Farming Resource Page
Corn Stalk Harvesting
Note
For this, I used corn stalk props. You don’tnecessarily have to do the same, but it is recommended because it is the only item to still be in a “mature/grown plant” phase.
This version of harvesting is basically a one-time harvesting system.
- Make the area where you’re going to put your corn stalks. However, you also want the same number of not-visible-in-game-(yet) empty corn stalks. Don’t layer them on top of each other yet, I still have to show you something.
- Place down the same amount of buttons as you did corn stalks and empty corn stalks.
- Wire a button to a corn stalk (button pressed>hide prop), and repeat this step however many times you need to.
- Wire the buttons to an empty corn stalk (button pressed>show prop), and also repeat this step however many times you need to.
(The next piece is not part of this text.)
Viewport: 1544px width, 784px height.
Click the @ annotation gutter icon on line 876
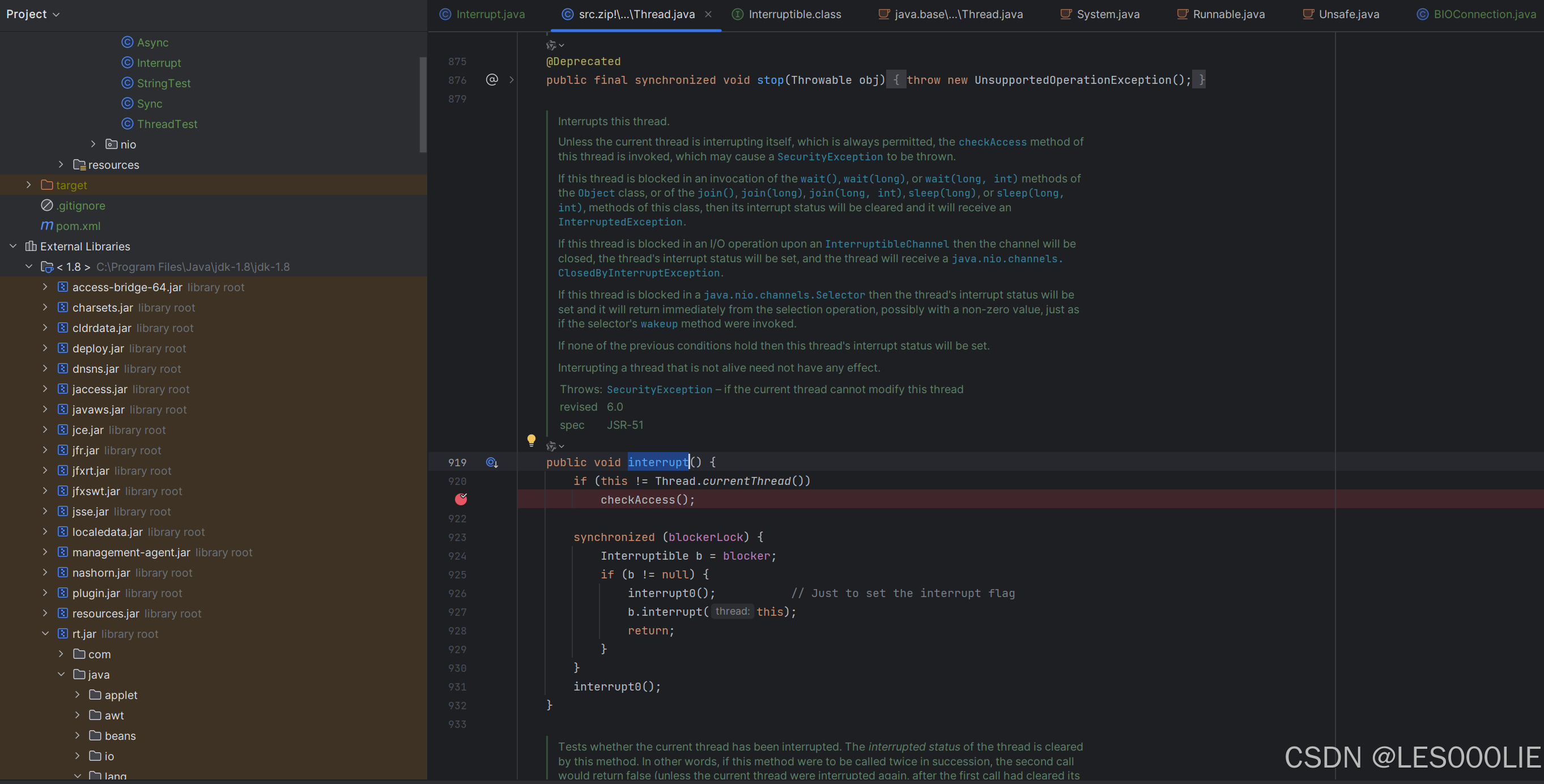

- Now, if you’ve followed steps 3 and 4 correctly, you should now have a system where the button is pressed and hides the full corn stalk but shows the empty ones. Go check to see if you have that.
- You have that? Great! Now, wire the buttons to an item granter. It should grant a number of corn (when the buttons is pressed, obviously). Repeat this step until all of the buttons have this.
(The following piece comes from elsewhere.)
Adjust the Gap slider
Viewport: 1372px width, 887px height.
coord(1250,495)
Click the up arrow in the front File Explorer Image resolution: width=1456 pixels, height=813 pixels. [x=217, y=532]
- Wire a corn stalk to the button and make that corn stalk disable the button (prop shown/hidden>deactivate button). Also note that you can also wire the button to a wire repeater, and wire the wire repeater back to the button to disable the button.
Now you just did the Cursorian version of harvesting!
Backpack Limitations
Error!
Sorry, filesize limitations.
Anyways, you need a backpack limitation so your backpacks don’t rip or burst with crops. Just place down an IIM (inventory item manager) and make it limit a crop and its’ seed variant to your desire. However, this is going to be necessary for the (Cursorian) sell stations. I recommend the limit to be two seeds and crops, just like the official Farmchain gamemode.
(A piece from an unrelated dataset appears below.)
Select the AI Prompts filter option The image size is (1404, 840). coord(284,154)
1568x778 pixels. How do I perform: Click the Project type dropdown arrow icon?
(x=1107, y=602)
Remember, instead of going through the hassle of making a new IIM every time you have another crop, you can copy+paste the IIMs. Just make sure you change it, and there is an IIM for the seed and the crop.
Sell Station
The IIMs really become useful here. So, you have your IIMs, and what I like to do to save memory (and space) is to set the IIM limit to two.
This example will use the IIM limit as two crops per… crop, and there are two crops, so there would be 2 x 2 = 4 checkers used.*
- Place down four checkers, a button, and four item granters.
- Make half of the checkers and item granters for one crop and cash, and the others for the other crop and cash given.
- Also make one checker for each crop group should check for one crop, and the other should check for two.
- Wire the button to the checker that checks for one of the crop. Then wire the checker that we wired to the other checker, aka the one that checks for two crops (check passes>run check).
- So now, we don’t need the first checker. Wire the second checker to the two categorized item granters IF the check passes. The item granters should grant -2 of the crop, and your selected amount of cash (positive number for cash).
- For the failed check, wire it to the other item granters. This time, it should grant -1 of the crop and half of the selected amount of cash used for the passing check.
Optional
When the first check fails, wire it to a popup explaining what happened.
Debugging
The wiring steps go for both crop groups. Did you follow the instructions?
*The formula for the amount of checkers needed is crop limit times the amount of crop types in your game. Hard to explain why, but you’ll just have to trust me on this one.
That was one of my biggest projects to this date. I would like to say that none of the ones I made are quite memory-efficient. My farming and selling system uses ~1% memory, while using block code could chip it down to ~0.75% memory.
Disclaimer: The calculations in the conclusion paragraph are NOT accurate. They are estimates, not completely factual statements.